We need an end to unfair sanctions and new penalties for those who consistently break the rules.

People are much less sympathetic to the unemployed and the role of government in providing support to them than they were three decades ago. This was one of the headline findings from last year’s British Social Attitudes survey. The research pointed to the fact that 81 per cent of the public felt that large numbers of people were falsely claiming benefits. Viewed through the distorted lens of the national media, you can hardly blame people for assuming that the majority of people on out-of-work benefits were fiddling the system.

The reality is very different. Not everyone claiming benefits is Frank Gallagher from Shameless. The majority of people claiming Jobseeker’s Allowance (JSA) are desperate to find work. They spend their time attending job centre interviews, updating their CVs, applying for positions, trying everything possible to earn their own wage. In return for meeting this set of conditions, the state pays people over the age of 25 a weekly sum of £71.70 a week.

There are, however, a significant minority who are physically and mentally able to work but who are not doing all they can to find a job. They are rightly punished. The welfare system is a safety net, not a way of life. Where there is abuse, the government must have a sharp set of teeth to enforce the rules. It is important to have a fair system for both people looking for work and people who are paying for the welfare system through their hard earned taxes.

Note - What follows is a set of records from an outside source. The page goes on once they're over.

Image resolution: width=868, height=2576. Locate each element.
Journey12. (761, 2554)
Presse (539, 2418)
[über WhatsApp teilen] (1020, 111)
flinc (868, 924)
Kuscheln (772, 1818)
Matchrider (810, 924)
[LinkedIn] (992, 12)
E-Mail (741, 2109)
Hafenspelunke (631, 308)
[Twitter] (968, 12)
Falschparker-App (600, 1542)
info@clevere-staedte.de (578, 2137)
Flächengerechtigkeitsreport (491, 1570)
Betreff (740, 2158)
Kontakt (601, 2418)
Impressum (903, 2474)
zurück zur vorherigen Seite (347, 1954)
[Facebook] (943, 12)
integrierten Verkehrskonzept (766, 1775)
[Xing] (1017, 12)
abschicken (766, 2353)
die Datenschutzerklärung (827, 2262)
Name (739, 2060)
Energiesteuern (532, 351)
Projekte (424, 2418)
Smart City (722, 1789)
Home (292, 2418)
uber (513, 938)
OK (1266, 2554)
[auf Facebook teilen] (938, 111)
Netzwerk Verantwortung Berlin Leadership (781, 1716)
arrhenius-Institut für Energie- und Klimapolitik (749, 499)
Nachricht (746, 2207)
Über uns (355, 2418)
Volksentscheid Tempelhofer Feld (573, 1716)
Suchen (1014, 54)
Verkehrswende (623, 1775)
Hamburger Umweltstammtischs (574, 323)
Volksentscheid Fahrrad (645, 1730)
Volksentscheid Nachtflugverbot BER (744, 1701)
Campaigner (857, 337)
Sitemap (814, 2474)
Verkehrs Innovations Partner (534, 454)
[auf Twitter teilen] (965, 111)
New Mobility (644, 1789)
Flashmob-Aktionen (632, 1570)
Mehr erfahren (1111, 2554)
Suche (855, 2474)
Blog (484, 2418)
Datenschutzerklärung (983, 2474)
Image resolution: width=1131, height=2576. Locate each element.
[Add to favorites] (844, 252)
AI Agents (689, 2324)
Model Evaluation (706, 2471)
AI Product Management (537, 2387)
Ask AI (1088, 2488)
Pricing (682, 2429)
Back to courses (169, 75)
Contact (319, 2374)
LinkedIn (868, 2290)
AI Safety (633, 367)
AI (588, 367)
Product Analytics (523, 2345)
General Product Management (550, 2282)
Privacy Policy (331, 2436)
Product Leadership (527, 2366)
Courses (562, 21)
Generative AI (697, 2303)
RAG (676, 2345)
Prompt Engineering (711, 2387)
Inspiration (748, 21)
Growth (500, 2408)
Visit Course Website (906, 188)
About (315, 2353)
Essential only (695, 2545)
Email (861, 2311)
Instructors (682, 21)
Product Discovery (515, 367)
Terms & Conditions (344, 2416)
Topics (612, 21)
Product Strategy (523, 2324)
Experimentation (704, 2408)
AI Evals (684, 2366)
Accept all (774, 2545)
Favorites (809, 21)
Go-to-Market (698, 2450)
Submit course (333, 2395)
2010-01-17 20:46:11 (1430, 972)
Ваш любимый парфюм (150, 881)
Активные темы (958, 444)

This is where sanctions come in. They are financial penalties handed out to people who have not been playing by the rules. In an ideal world, sanctions would be unnecessary as claimants would always comply with the conditions of their benefit receipt. Unfortunately, this is not the case. The financial penalties vary depending on how many times an individual breaks the rules. For example, failing to attend a job centre interview for the first time will result in four weeks of lost benefits. On the face of it this seems fair.  However, a paper published today by Policy Exchange, Smarter Sanctions, reveals that 68,000 people a year are unfairly sanctioned. These mistakes could have been down to administrative errors or other factors such as having to rush a poorly child to hospital and as a result missing an appointment. Unless an individual has friends or family who they can turn to for money, many people will end up relying on desperate measures such as food banks, crisis loans or payday lenders.  

This is where a benefit card could improve the system. Under our proposals, people who break the rules for the first time – either on purpose or by mistake – would be issued with a “top up” style card credited with their weekly benefit. Instead of an initial financial penalty, claimants would in effect be shown a “yellow card”. Benefits would be accessed via this card for a maximum of eight weeks. If the claimant continued to break the rules, the card and benefits would be taken away. This system would provide a safety net, mitigating hardship whilst a sanction is appealed.

At the same time, the paper proposes tougher penalties for people who are consistently breaking the rules. Between October 2012 and September 2013, there were 30,000 claimants on their third sanction or more. In order for the system to be seen as acting fairly, repeat offenders should receive an appropriate punishment. In our view that would mean withdrawing benefits for a longer period of time – from 13 weeks under the existing model to 26 weeks. Tough love.

We Brits should be very proud of the principles behind the welfare state – it is the mark of a civilised nation to look after people who cannot look after themselves or who need support when they fall on hard times. However, it is just as important that people who can work, do all they can to find a job. At a time when people up and down the country are feeling the pinch, it is even more important that the government ensures that the system is not being fiddled. It is also the mark of a responsible government not to punish people for mistakes they didn’t make. A more compassionate but tougher sanction regime is integral to the future of the welfare system.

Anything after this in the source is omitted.